### [TASK BRIEF]
Rewrite the lines from the one holding "Image resolution: width=1568" through the one holding "Action: pos(731,374)", inclusive, with "View history" changed to "Page history" and everything else left as is. Leave the pictures out of your answer.

### [RECORDS FOR THE EXERCISE]

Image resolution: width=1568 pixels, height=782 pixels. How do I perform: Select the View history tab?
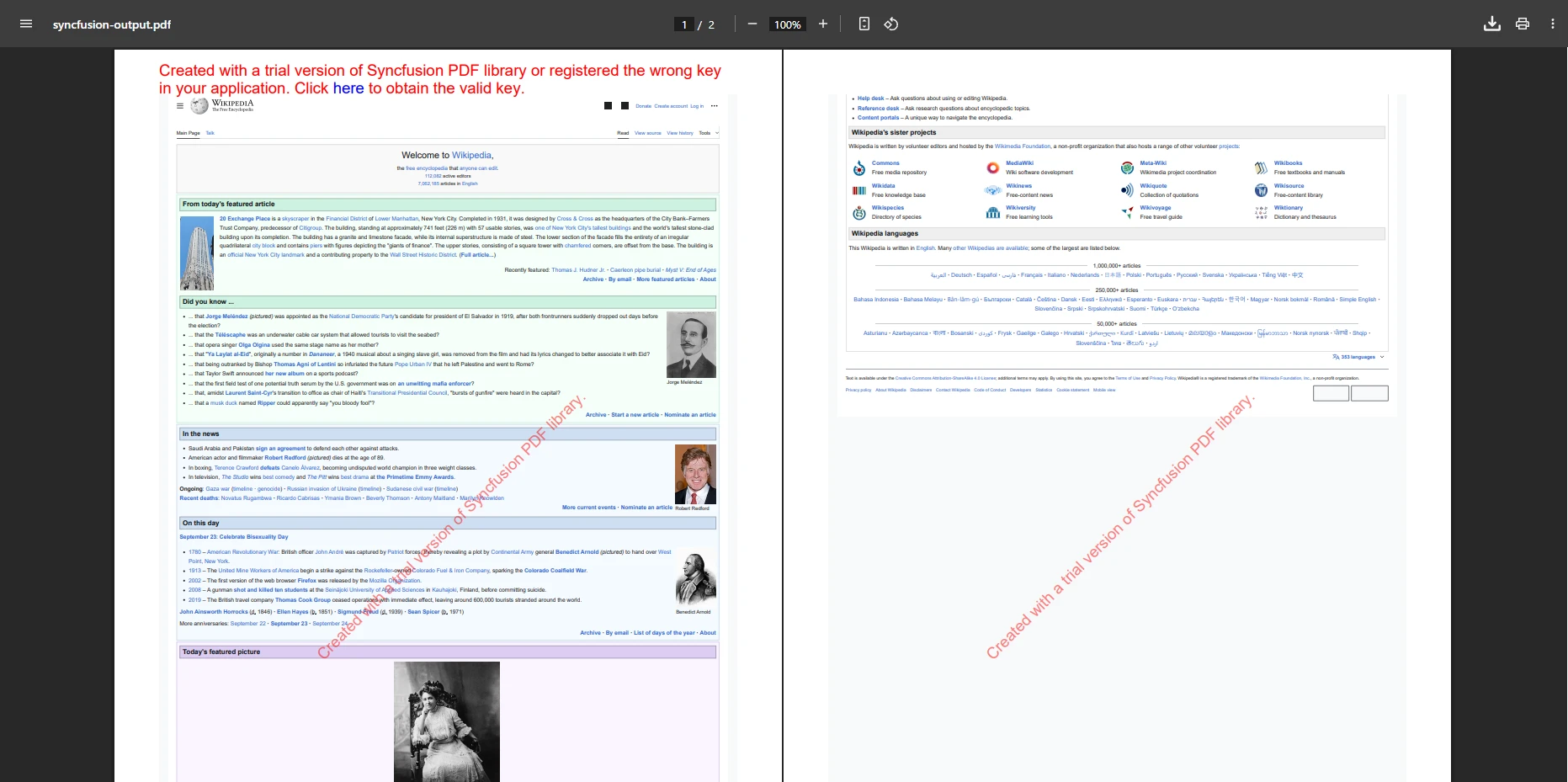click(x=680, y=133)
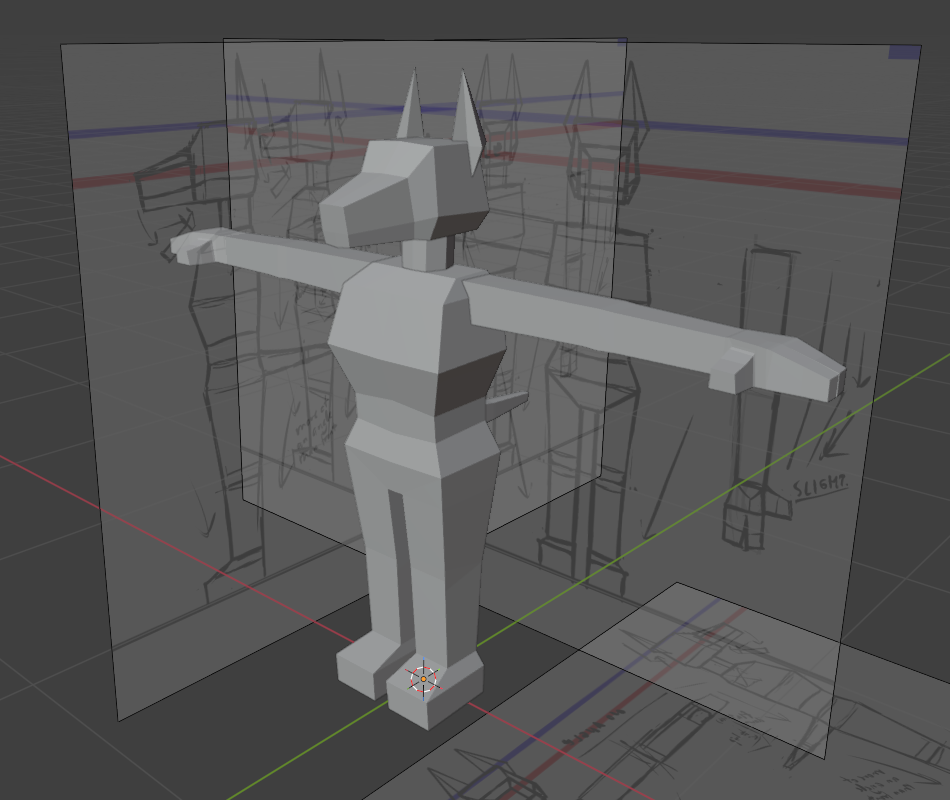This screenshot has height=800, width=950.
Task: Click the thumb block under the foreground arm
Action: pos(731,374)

==

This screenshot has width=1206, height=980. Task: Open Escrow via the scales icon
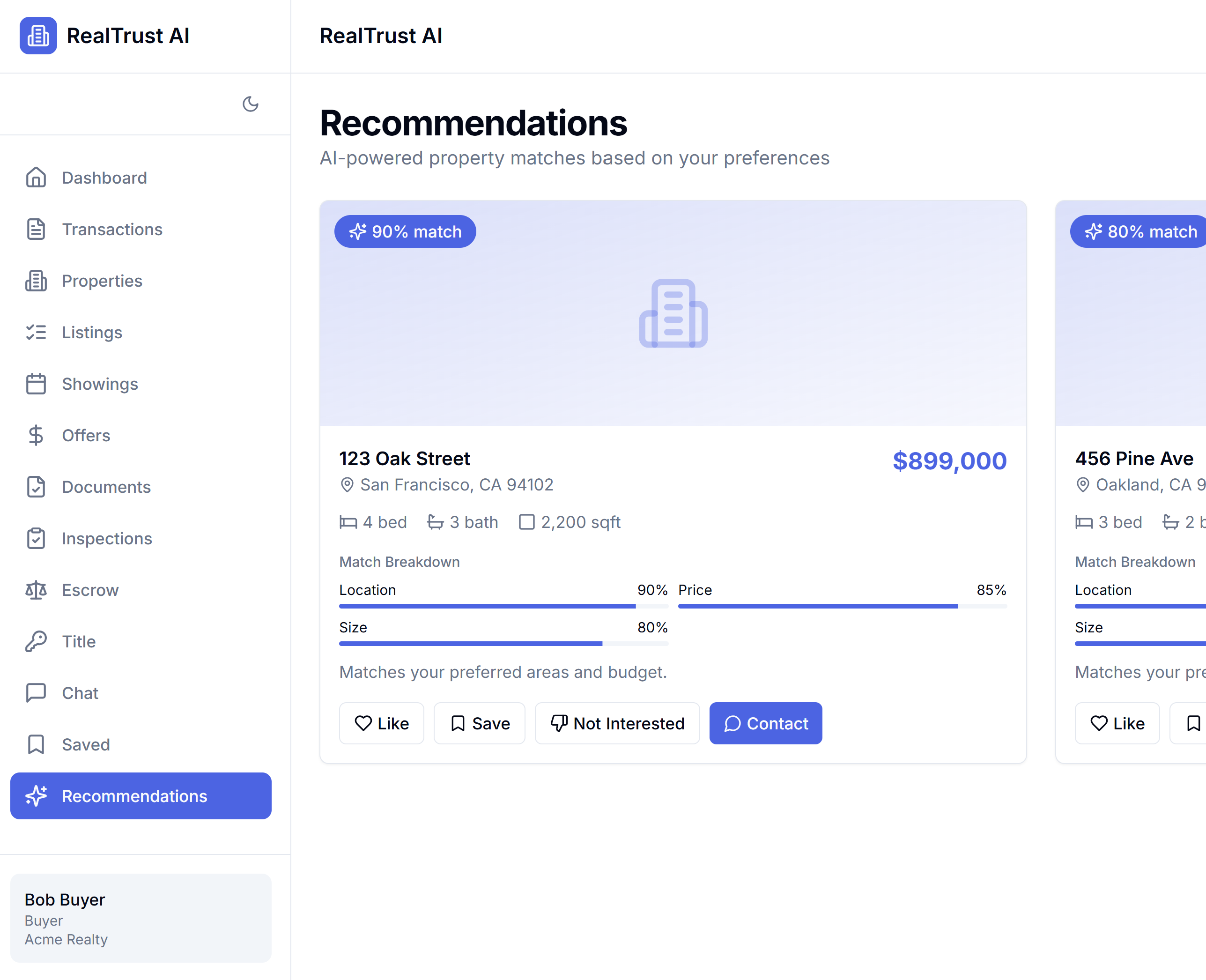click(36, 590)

### [RESPONSE]
Image resolution: width=1568 pixels, height=782 pixels. How do I perform: Select the Page history tab?
click(x=680, y=133)
This screenshot has height=800, width=950.
Task: Click the thumb block under the foreground arm
Action: pos(731,374)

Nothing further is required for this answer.